HD 16760

Observation data Epoch J2000.0 Equinox ICRS
- Constellation: Perseus
- Right ascension: 02^{h} 42^{m} 21.31345^{s}
- Declination: +38° 37′ 07.2319″
- Apparent magnitude (V): 8.76

Characteristics
- Evolutionary stage: main sequence
- Spectral type: G5V
- B−V color index: 0.715

Astrometry
- Radial velocity (R_{v}): −3.95±0.38 km/s
- Proper motion (μ): RA: +73.809 mas/yr Dec.: −106.607 mas/yr
- Parallax (π): 17.5714±0.5942 mas
- Distance: 186 ± 6 ly (57 ± 2 pc)
- Absolute magnitude (M_{V}): 5.41

Orbit
- Name: HD 16760 b
- Period (P): 466.048±0.057 d
- Semi-major axis (a): 1.161±0.097 AU
- Eccentricity (e): 0.0812±0.0018
- Inclination (i): 2.6°±0.5° or 43.3+32.2 −28.8°
- Periastron epoch (T): 24513802.6±1.9
- Argument of periastron (ω) (secondary): 241.9±1.4°
- Semi-amplitude (K_{1}) (primary): 407.16±0.71 km/s

Details

HD 16760 A
- Mass: 0.78 ± 0.05 M_{☉}
- Radius: 0.81 ± 0.27 R_{☉}
- Luminosity (bolometric): 0.72 ± 0.43 L_{☉}
- Surface gravity (log g): 4.47 ± 0.06 cgs
- Temperature: 5629 ± 44 K
- Metallicity [Fe/H]: +0.067 ± 0.05 dex
- Rotational velocity (v sin i): 0.5 ± 0.5 km/s
- Age: 1.3 ± 0.9 Gyr

HD 16760 b
- Mass: 0.267±0.014 M_{☉}
- Mass: 21.5+5.0 −4.5 M_{Jup}

HD 16760 B
- Mass: 0.756 M_{☉}
- Other designations: BD+37°604, HD 16760, WDS J02424+3837

Database references
- SIMBAD: A

= HD 16760 =

Binary star system in the constellation Perseus

HD 16760 is a binary star system approximately 186 light-years away in the constellation Perseus. The primary star HD 16760A (HIP 12638) is a G-type main sequence star similar to the Sun. The secondary, HD 16760B (HIP 12635) is 1.521 magnitudes fainter and located at a separation of 14.6 arcseconds from the primary, corresponding to a physical separation of at least 660 AU.

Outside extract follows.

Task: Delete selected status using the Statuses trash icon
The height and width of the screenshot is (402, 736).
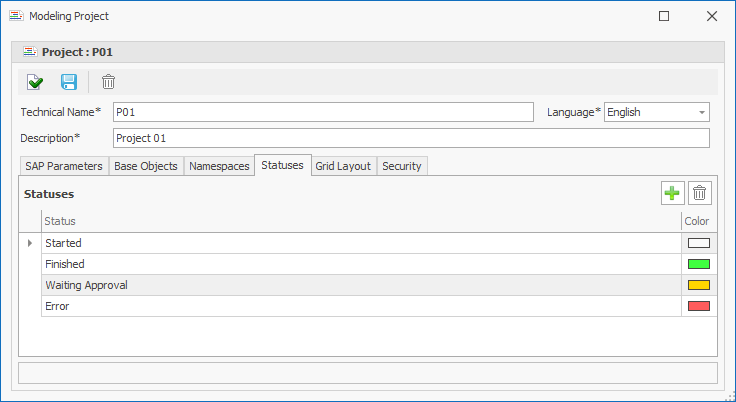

The primary star also has a companion, either a red dwarf or a brown dwarf, that is designated HD 16760 b (lowercase). SIMBAD also lists the designation HD 16760C for this object.

==Companion (HD 16760 b)==

Hierarchy of orbits in the HD 16760 system

The companion object was discovered independently by the SOPHIE extrasolar planets program and the N2K Consortium. It has a minimum mass slightly exceeding the lower limit required for fusion of deuterium in its interior. This criterion is sometimes used to distinguish between brown dwarfs, which lie above the limit, and planets which lie below the limit. However its orbit is nearly circular, indicating that it may have formed in the same way as planets do, from a circumstellar disc. The formation of massive planets up to 20–25 Jupiter masses has been predicted in some models of the core accretion process. The identity of this object as a brown dwarf or a massive planet was thus unclear.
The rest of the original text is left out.